(WORK TO COMPLETE):
Please restate the entire listing verbatim.

(SUPPLIED DATA):
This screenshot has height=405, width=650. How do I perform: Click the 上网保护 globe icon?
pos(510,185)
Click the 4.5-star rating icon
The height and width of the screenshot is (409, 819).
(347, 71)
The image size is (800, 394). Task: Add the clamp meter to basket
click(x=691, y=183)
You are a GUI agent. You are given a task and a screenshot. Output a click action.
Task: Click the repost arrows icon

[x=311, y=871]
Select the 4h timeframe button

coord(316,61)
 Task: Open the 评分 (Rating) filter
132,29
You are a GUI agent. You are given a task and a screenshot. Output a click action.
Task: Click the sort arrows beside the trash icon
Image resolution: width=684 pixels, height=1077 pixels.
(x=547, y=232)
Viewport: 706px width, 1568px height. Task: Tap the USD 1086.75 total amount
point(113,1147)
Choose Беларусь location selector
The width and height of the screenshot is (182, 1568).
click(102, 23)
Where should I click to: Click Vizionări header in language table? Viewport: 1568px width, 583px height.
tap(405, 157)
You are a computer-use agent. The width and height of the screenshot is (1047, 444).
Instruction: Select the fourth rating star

(EXERCISE RESULT):
This screenshot has height=405, width=650. How do I perform: Click the 上网保护 globe icon?
pos(510,185)
Click the 4.5-star rating icon
The height and width of the screenshot is (409, 819).
(347, 71)
The image size is (800, 394). Task: Add the clamp meter to basket
click(x=691, y=183)
You are a GUI agent. You are given a task and a screenshot. Output a click action.
Task: Click the repost arrows icon

[x=311, y=871]
Select the 4h timeframe button

coord(316,61)
 Task: Open the 评分 (Rating) filter
132,29
You are a GUI agent. You are given a task and a screenshot. Output a click action.
Task: Click the sort arrows beside the trash icon
Image resolution: width=684 pixels, height=1077 pixels.
(x=547, y=232)
Viewport: 706px width, 1568px height. Task: Tap the USD 1086.75 total amount
point(113,1147)
Choose Беларусь location selector
The width and height of the screenshot is (182, 1568).
click(102, 23)
Where should I click to: Click Vizionări header in language table? Viewport: 1568px width, 583px height.
tap(405, 157)
You are a computer-use agent. The width and height of the screenshot is (1047, 444).
Instruction: Select the fourth rating star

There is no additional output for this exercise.